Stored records
※ ※ ※
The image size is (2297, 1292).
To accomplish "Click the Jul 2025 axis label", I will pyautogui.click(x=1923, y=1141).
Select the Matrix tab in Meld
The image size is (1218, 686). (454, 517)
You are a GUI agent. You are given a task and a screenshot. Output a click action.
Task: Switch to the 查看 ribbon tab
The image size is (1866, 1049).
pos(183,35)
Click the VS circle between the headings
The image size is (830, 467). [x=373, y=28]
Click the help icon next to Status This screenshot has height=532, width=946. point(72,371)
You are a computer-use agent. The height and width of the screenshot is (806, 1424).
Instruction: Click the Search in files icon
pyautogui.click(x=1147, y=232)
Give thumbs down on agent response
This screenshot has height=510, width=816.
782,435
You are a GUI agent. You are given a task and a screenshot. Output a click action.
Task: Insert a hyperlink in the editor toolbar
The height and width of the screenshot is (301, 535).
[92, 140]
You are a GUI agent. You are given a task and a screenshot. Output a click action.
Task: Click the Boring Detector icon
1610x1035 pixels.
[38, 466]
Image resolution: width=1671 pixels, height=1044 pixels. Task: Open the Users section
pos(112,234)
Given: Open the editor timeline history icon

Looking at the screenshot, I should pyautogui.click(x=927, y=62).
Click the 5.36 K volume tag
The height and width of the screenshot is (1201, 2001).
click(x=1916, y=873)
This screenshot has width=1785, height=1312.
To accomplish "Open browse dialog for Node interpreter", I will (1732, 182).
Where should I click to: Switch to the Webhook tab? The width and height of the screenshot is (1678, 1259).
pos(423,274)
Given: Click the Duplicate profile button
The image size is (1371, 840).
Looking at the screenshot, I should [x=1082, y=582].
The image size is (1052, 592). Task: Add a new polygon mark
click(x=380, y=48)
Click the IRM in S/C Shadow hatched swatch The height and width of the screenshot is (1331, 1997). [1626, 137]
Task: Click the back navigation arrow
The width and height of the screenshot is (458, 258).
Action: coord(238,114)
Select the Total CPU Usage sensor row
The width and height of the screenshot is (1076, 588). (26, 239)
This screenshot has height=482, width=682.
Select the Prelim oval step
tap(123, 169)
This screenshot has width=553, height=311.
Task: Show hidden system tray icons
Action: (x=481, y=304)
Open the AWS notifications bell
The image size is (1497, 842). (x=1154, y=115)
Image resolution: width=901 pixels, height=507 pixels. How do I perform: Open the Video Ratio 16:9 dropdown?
※ ※ ※
HOW TO COMPLETE THIS TASK:
Look above for the line with "The width and height of the screenshot is (458, 258)." and the line with "This screenshot has height=482, width=682.", and reproduce exactly those two lines plus every line between, nothing more.

ANSWER SECTION:
The width and height of the screenshot is (458, 258).
Action: coord(238,114)
Select the Total CPU Usage sensor row
The width and height of the screenshot is (1076, 588). (26, 239)
This screenshot has height=482, width=682.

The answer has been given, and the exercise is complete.